La patologia vulvare pertanto rappresenta un argomento medico di confine tra competenze ginecologiche, dermatologiche, e anatomopatologiche, le quali quasi sempre dedicano poco o nessun spazio a questo organo. A queste principali competenze si possono aggiungere anche altri specialisti che possono contribuire nella gestione della donna affetta da disturbo vulvare: lo psicoterapeuta, l’urologo, il fisiatra, il chirurgo plastico ed il chirurgo pelvico. Nel corso degli anni la raccolta e sistema-tizzazione delle numerose conoscenze anatomofisiologiche, terminologico-classificative, e diagnostico-terapeutiche riguardanti la vulva ed i suoi disturbi ha portato alla nascita della Vulvologia.

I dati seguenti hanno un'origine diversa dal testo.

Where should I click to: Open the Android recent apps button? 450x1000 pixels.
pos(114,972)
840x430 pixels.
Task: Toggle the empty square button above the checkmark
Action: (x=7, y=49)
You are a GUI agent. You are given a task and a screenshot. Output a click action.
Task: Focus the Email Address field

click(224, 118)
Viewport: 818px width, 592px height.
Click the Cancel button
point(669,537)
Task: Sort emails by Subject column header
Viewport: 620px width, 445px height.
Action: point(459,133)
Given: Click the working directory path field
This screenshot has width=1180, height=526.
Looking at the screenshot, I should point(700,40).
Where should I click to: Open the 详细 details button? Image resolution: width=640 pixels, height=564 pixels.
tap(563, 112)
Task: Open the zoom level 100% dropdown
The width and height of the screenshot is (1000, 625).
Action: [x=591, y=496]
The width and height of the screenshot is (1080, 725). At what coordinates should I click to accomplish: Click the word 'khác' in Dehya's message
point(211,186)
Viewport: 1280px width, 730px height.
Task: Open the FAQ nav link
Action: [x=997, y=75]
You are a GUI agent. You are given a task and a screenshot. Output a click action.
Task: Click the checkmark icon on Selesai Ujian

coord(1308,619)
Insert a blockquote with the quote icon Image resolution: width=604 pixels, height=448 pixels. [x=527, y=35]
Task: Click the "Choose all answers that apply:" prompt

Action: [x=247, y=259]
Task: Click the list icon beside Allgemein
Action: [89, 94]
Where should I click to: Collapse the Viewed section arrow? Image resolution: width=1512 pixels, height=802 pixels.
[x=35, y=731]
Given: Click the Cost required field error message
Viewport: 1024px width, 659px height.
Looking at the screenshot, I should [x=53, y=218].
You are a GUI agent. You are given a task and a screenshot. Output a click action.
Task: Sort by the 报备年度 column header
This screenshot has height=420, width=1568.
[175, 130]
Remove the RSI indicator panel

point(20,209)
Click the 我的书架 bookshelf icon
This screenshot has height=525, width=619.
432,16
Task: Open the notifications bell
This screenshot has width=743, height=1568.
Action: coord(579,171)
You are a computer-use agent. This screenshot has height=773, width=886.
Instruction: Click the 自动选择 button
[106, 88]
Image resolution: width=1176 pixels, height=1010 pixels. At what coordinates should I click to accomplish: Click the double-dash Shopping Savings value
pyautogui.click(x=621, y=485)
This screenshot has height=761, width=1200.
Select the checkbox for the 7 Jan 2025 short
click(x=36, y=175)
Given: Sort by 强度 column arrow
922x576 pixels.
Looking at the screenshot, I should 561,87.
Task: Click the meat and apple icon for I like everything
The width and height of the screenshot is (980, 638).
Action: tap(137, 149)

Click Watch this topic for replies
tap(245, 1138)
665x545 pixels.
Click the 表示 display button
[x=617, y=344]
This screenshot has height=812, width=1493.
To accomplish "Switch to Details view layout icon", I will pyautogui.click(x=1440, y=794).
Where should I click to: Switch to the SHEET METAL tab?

Questo termine, oramai diffuso e utilizzato internazionalmente, identifica una specifica competenza interdisciplinare dedicata alla gestione delle donne affette da disturbi vulvari e alla formazione dei medici che vogliono interessarsi di questa materia.

Lo scopo di questo corso è pertanto quello di fornire al ginecologo nozioni di base sulla vulvologia, mettendolo in condizione di riconoscere ed inquadrare correttamente il disturbo vulvare. Dopo questo corso il ginecologo sarà, da una parte in grado di trattare personalmente alcune patologie e, dall’altra saprà quando e a chi inviare la paziente che necessita della consulenza di un altro specialista o di un parere vulvologico più approfondito. Per raggiungere gli obiettivi del corso non verrà dato spazio a trattazioni di tipo speculativo e sperimentale, privilegiando quindi un taglio tipicamente clinico pratico con presentazione e discussione in itinere di casi clinici inseriti nel contesto delle singole presentazioni. Sono comunque previsti anche spazi di sola discussione interattiva per consentire un proficuo scambio tra relatore e partecipanti.